Stanford has now joined MIT in offering its courseware to the world at large. All that's missing from both schools' offerings are scaled support and full degree programs, credentials in other words, which for-profit competitors like Phoenix, Walden and Capella, as well as some public schools like Troy State and Central Michigan have long offered.
It's these low-end competitors that have forced a response from the high end of the education market. As in many technology revolutions, both sides are squeezing the middle. Once these high-end institutions gain the confidence to turn courses into credentials, lots of teaching-driven schools will go to the wall – or be assimilated.
Real universities aren't about teaching at all. And some of the best schools in the country don't yet understand this reality. Universities are about research. In the 21st century they're about extending the frontiers of knowledge, not about transmitting it backward. This latter job can be automated, and mass marketed quickly. By 2020 any university that's not primarily a research institution will go the way of the dodo. Graduate programs will be all.

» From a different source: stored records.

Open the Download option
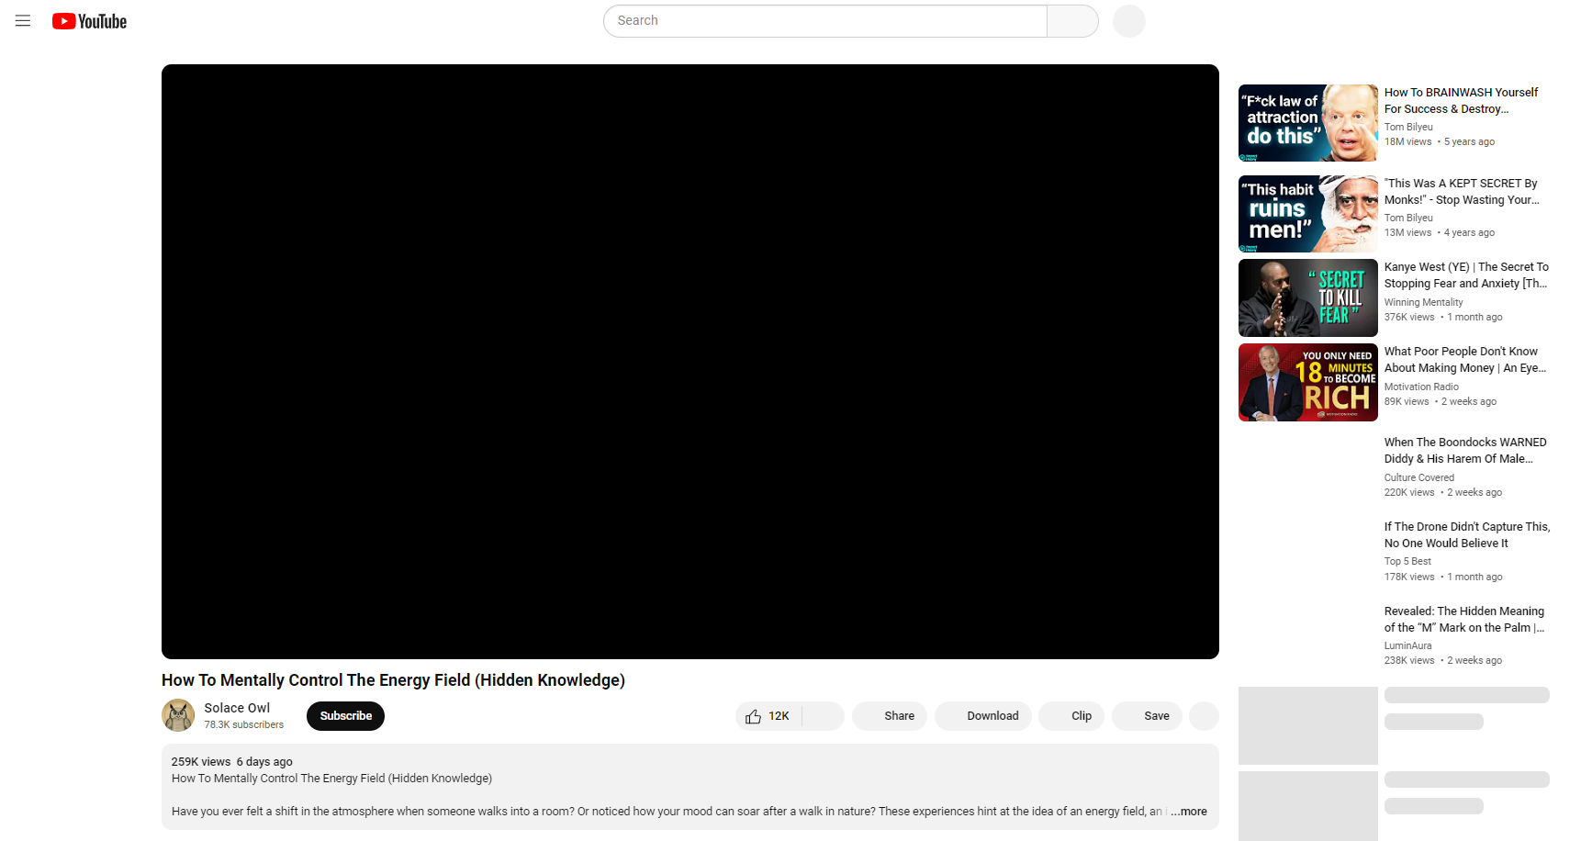Image resolution: width=1592 pixels, height=841 pixels. [x=983, y=716]
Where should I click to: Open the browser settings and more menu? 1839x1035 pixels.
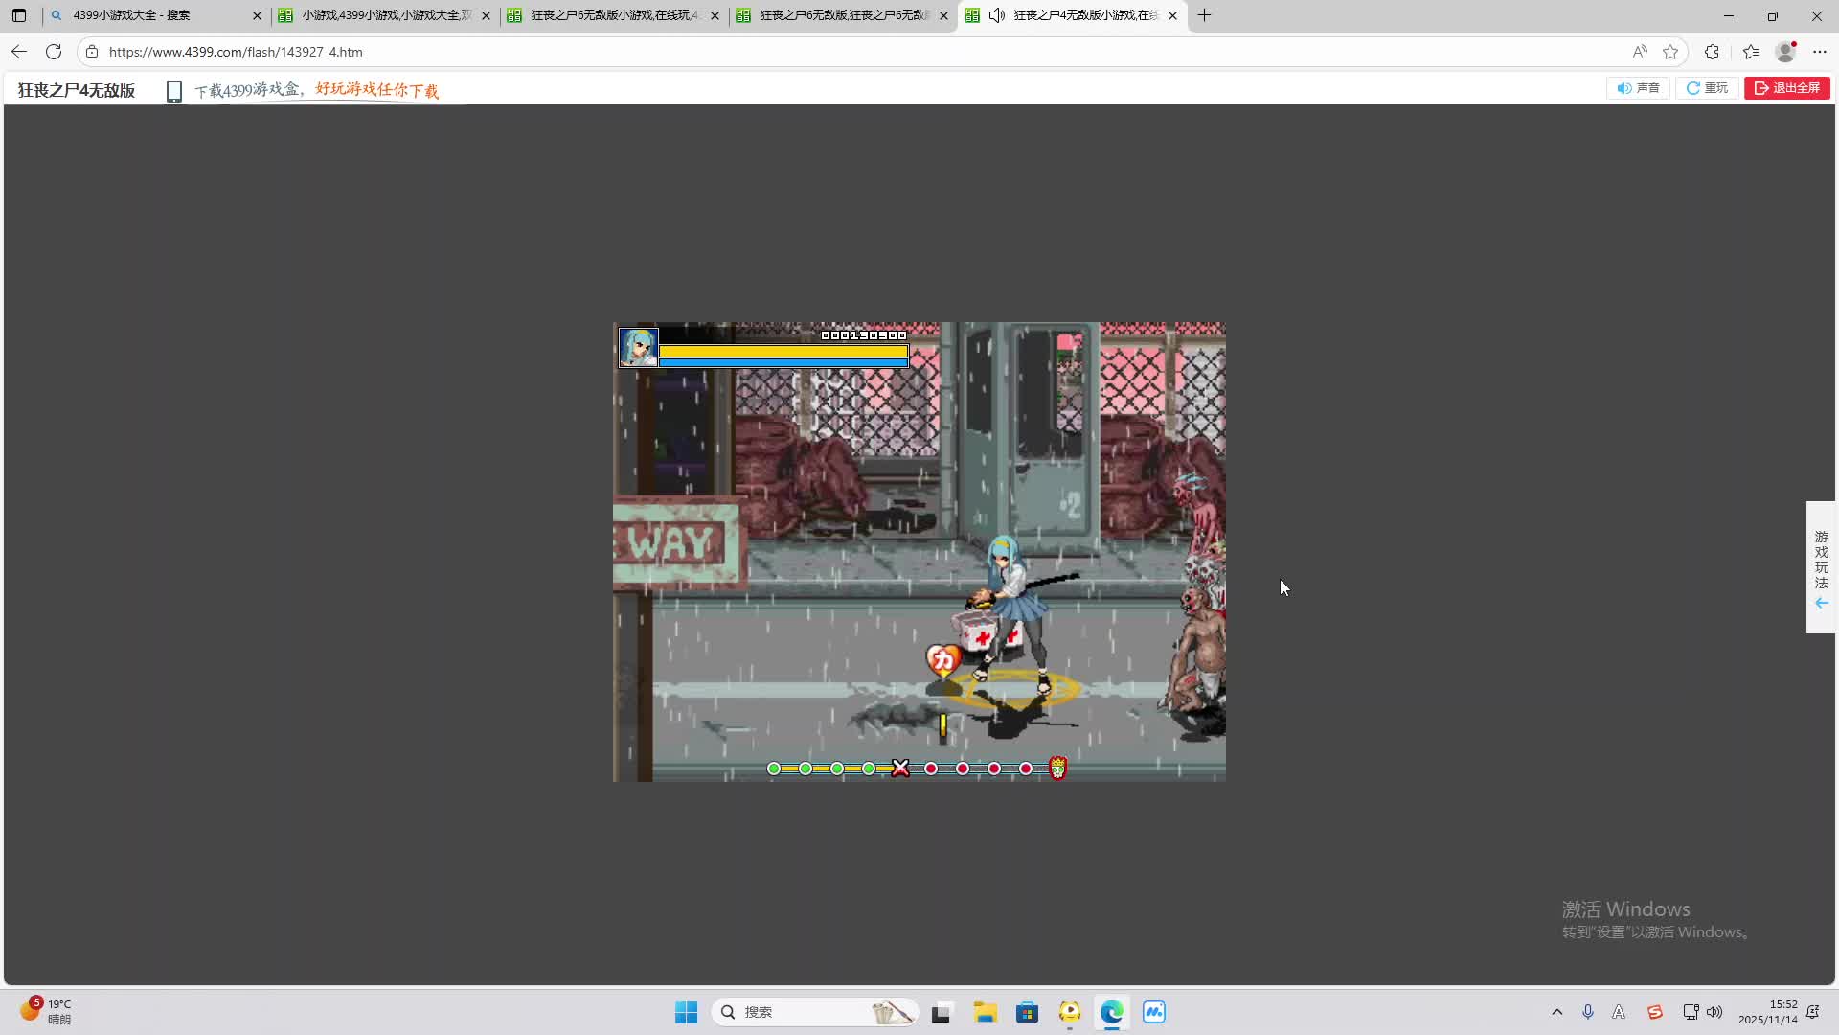(x=1820, y=52)
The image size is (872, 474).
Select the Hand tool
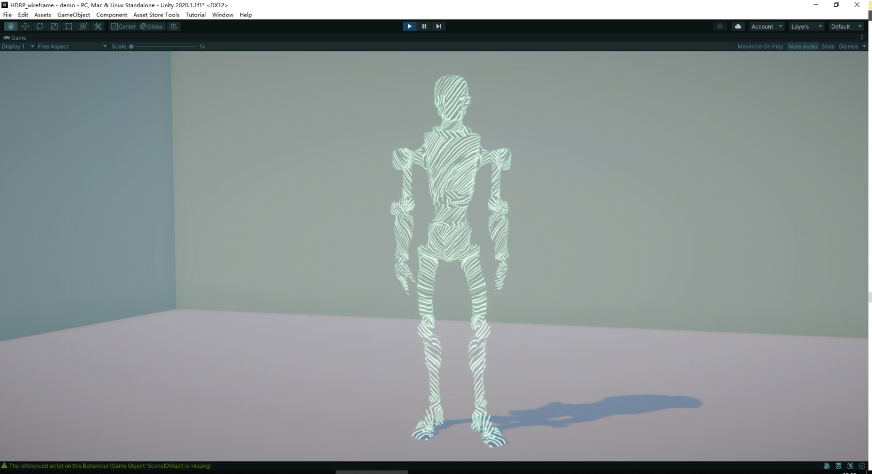tap(10, 26)
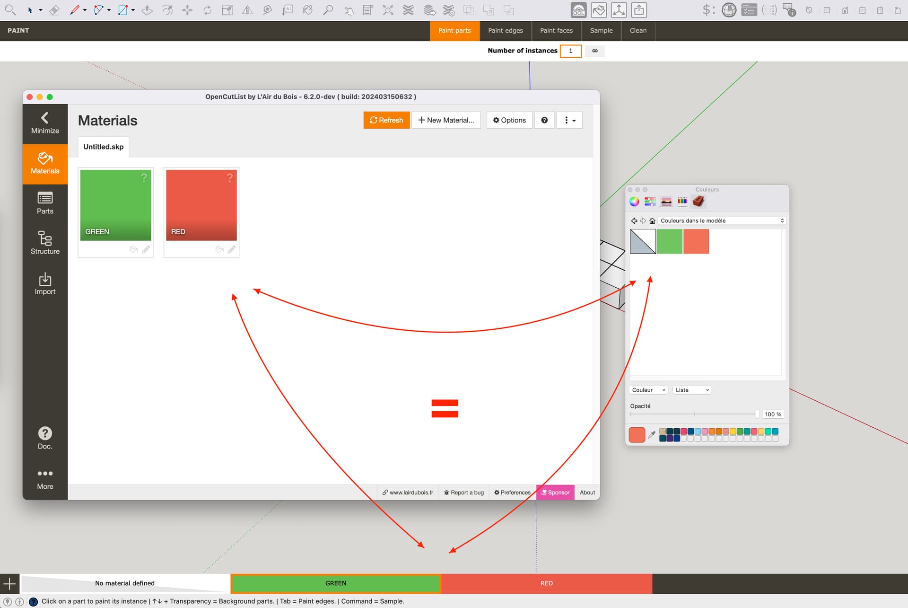The image size is (908, 608).
Task: Switch to Paint edges mode
Action: point(505,30)
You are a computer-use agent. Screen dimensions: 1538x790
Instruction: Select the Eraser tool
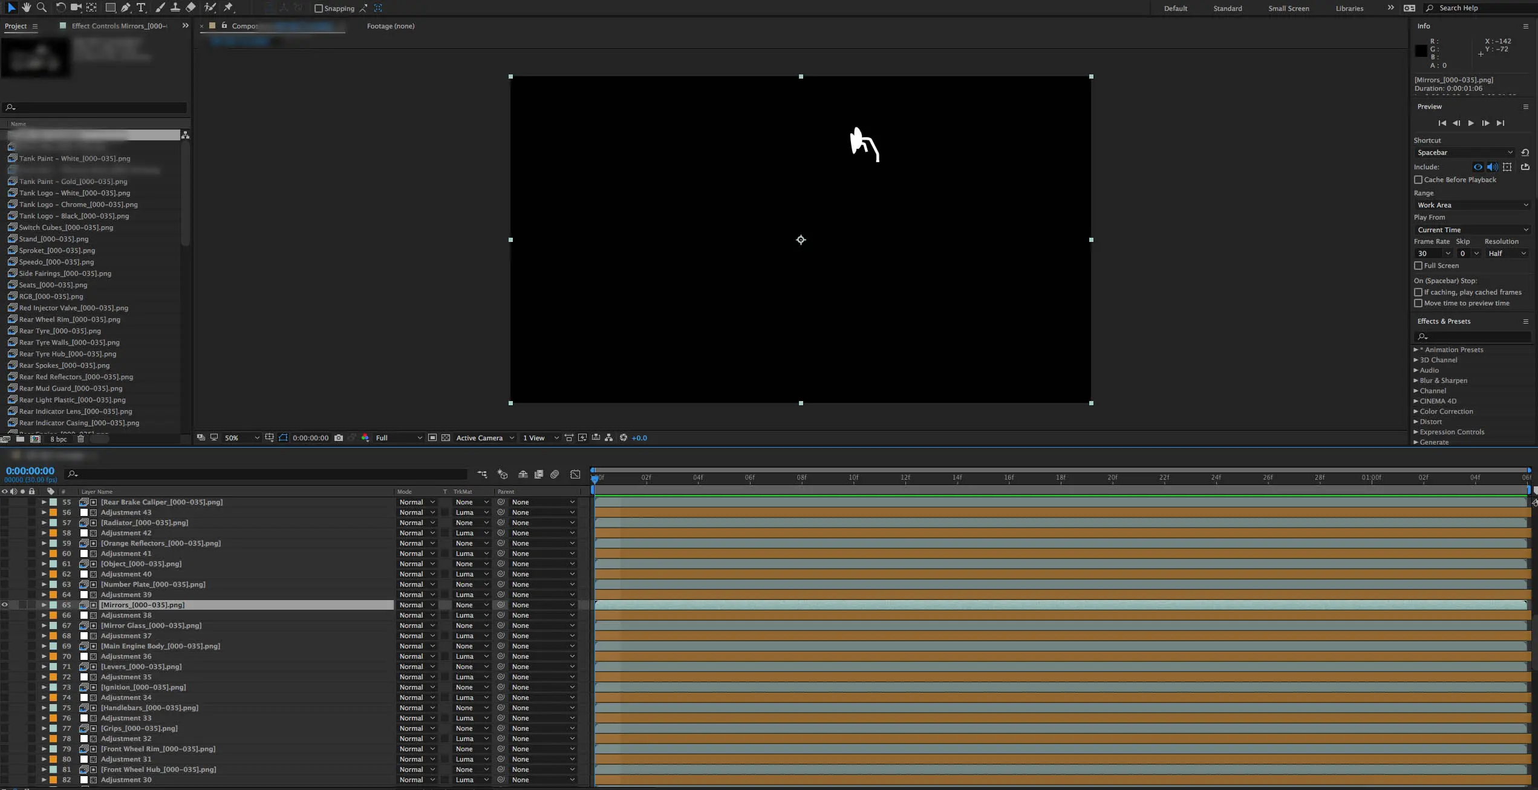tap(191, 7)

The raw material for textbooks, and coursework, is of course the academic paper. And that market is also about to be transformed by new business models, aimed at opening access and doing away with middlemen.
Squeezing out margins is the game, although it's done in the name of improving access.
These same market forces are behind the anti-trust complaint leveled against Apple and major book publishers by the Justice Department. But the Apple defense is very clear. What's a textbook?
The problem is not that the iPad and Internet threaten to swallow the textbook market. The problem is that they change the very definition of what a textbook is and what it can do. Textbooks, at every level, are going to become courses in their own right, and much faster than we imagine.
What does this mean? For one thing, it means a lot more home schooling, with parents empowered to deliver a better education experience to their kids than the local school can offer. A more customized education as well.
In education, credentials play the same role that doctor-patient confidentiality plays in medicine. They're designed to prevent and preclude change. But nothing beats market forces, given time. Education is finally about to undergo a revolution, and my grandkids will be the better for it.